- **Requirement**: Some entries follow. Reproduce exactly the lines starting at the one with "Given: Set first scene for Act 2" and stopping after the one with "Task: Click the Budapest city outline".

- **Supplied information**:
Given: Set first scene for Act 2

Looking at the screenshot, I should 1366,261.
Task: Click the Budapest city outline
==
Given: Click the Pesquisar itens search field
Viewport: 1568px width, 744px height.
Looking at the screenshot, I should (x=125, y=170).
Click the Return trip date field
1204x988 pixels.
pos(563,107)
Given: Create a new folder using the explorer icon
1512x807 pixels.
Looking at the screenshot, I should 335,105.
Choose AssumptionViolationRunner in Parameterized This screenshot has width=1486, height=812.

- **Solution to this problem**:
Given: Set first scene for Act 2

Looking at the screenshot, I should 1366,261.
Task: Click the Budapest city outline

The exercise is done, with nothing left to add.